There’s something a little sniffy about this reading, and I’m not sure I agree with it. Always On My Mind does not “withstand” the Pet Shop Boys, but rather is elevated by them. The vocal isn’t a sendup, it’s a repositioning: as Tennant himself said, the song is classically “sung from the point of view of a selfish and self-obsessed man, who is possibly incapable of love, and who is now drinking whiskey and feeling sorry for himself. It’s a completely tactless song.” In Tennant’s hands, the vocal is reclaimed – the self-pitying bastardry is drained away and we’re left only with the sentiment, the sincerity of which we’re free to judge for ourselves; does he actually mean any of this stuff? It’s worth bearing in mind that Always On My Mind wasn’t written for a man, it was simply claimed by Elvis. Brenda Lee sings “Boy, I’m sorry I was blind”, Elvis sings “Girl, I’m sorry I was blind”, but Neil Tennant de-genders proceedings entirely with “I’m so sorry I was blind”.
More than that any of that though, the Pet Shop Boys reposition Always On My Mind as a song for the young. Listen to Elvis, listen to Willie. Older men, freighted with the benefit and curse of experience, bringing their full history to bear. You’re meant to sit and cry and pray you don’t make the same mistakes. The Pet Shop Boys’ version is the precise opposite: welcome to a brilliant party, let’s go out and make some mistakes. That’s reflected in the busy-ness of the production, in the high velocity at which everything moves, and particularly in Tennant’s voice. If Elvis sounds old, he sounds young – a young man, his voice clear and pure, still too callow to yet appreciate the cost of lost love, still too honest to delude himself of his own innocence.

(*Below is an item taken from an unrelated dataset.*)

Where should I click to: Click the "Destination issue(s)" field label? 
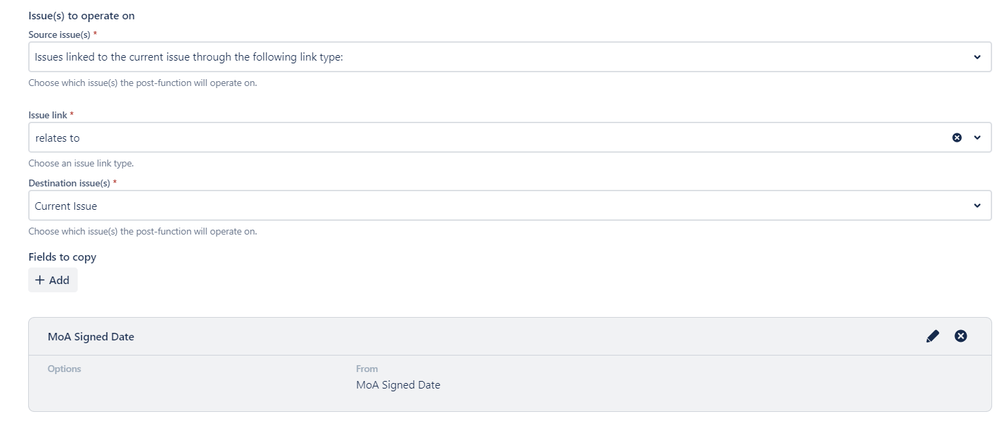point(69,184)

Looking back, it’s that youth I latched onto when I saw Tennant on TOTP. He’s so fresh faced, his suit doesn’t quite fit and you can see he’s trying to look more comfortable in it than he actually is. The relaxed body language seems rehearsed, as he stands there amidst the maelstrom being cooked up by Lowe. His face is open, kind. He’s relatable and decidedly non-iconic – he keeps looking into the camera and then looking down to the floor. He’s vulnerable. And it’s that youth that makes it all so poignant in retrospect. Many years later, when Neil Tennant sang “Life is much more simple when you’re young” on Se A Vida E (That’s The Way Life Is), it felt like a bookend to Always On My Mind. His own Elvis moment, his own little excuse.

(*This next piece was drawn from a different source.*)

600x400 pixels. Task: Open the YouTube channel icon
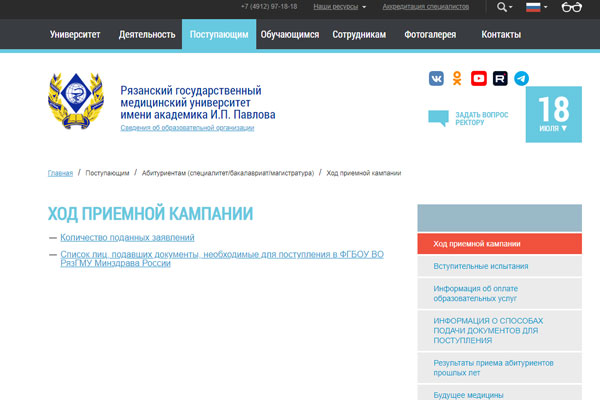pos(479,78)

There are a thousand other things I could point to that I love about this song. I love the fact it was memorably described as “the pinnacle of the sad banger”, I love the way Tennant slows down the second “You were always on my mind”, I love the unintelligible singing over the outro, I love the extra chord just before the chorus, and I love the 9 minute House version, fused with In My House, that appears on Introspective. But most of all, I love the whistle. The strange, rising noise that kicks in just after the repetition of “satisfied” at the point when you think the song can’t possibly get any more exciting, to take it on to new heights still. It sounds like an opera singer climbing, reaching, soaring for a high note, and it’s so strange and beautiful that it genuinely makes me well with emotion whenever I hear it.
Always On My Mind is very probably the greatest cover version ever recorded. It takes an undeniable, classic song beloved of most and completely turns almost every aspect on its head, emerging with something fresh and undeniable. Perhaps even better. It takes the bastardry of the original and reverses it. When Wayne Carson was originally writing the song he found himself stuck in Memphis on a work excursion that lasted 10 days longer than originally planned. When he called his wife to let her know his stay was being extended she was angry, and he replied “Well, I know I’ve been gone a lot, but I’ve been thinking about you all the time”. That call was the inspiration for the lyric, to the extent that Carson ended the conversation quickly so he could get it down on paper. The Pet Shop Boys had no real affection for Elvis, and seemingly no real affection for the kind of excuse-making from which the song was borne. They present the truth instead, and sometimes the truth sounds cold.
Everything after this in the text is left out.